Instructions to follow
Give the records between the line containing "Viewport: 767px width, 416px" and the line containing "tap(432, 276)", inclusive, as a JSON list of strings with one string per line, omitting blank lines and pictures.

Record excerpts
--------------------------------
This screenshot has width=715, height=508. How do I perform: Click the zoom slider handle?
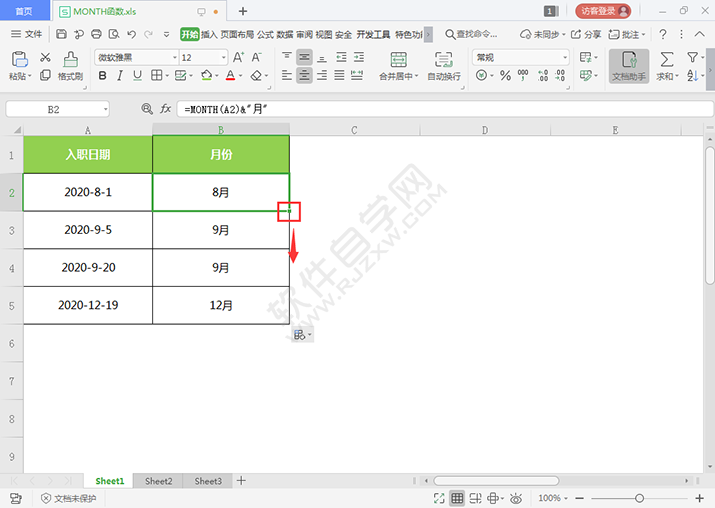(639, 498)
--------------------------------
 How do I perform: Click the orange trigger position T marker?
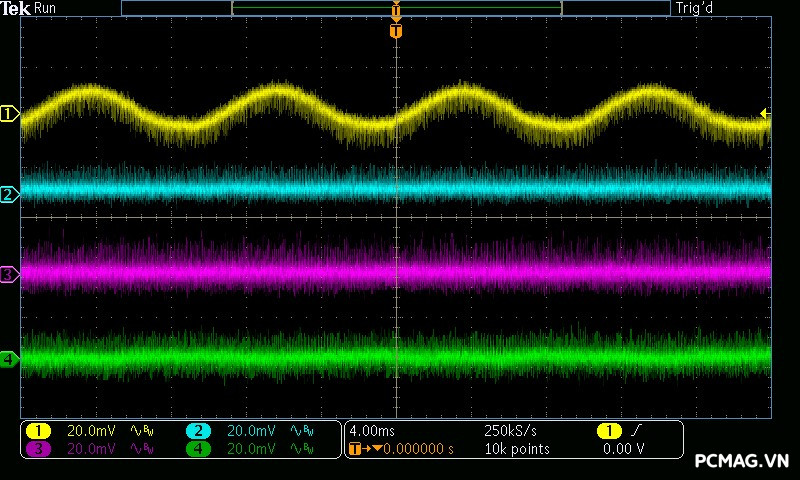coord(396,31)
--------------------------------
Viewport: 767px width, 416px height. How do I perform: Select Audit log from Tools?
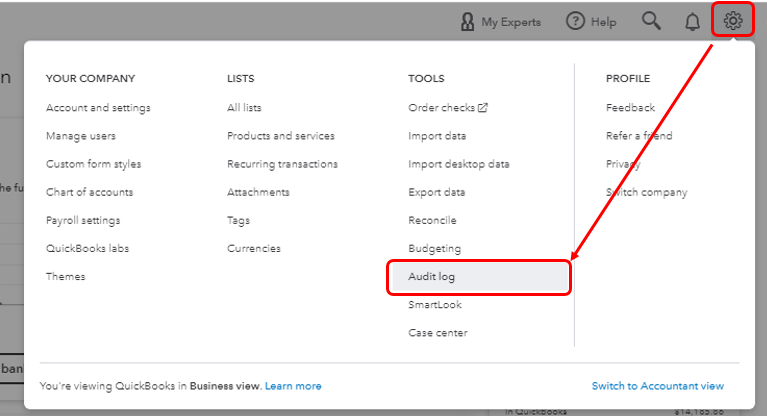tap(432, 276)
--------------------------------
Worked answer
[
  "Viewport: 767px width, 416px height. How do I perform: Select Audit log from Tools?",
  "tap(432, 276)"
]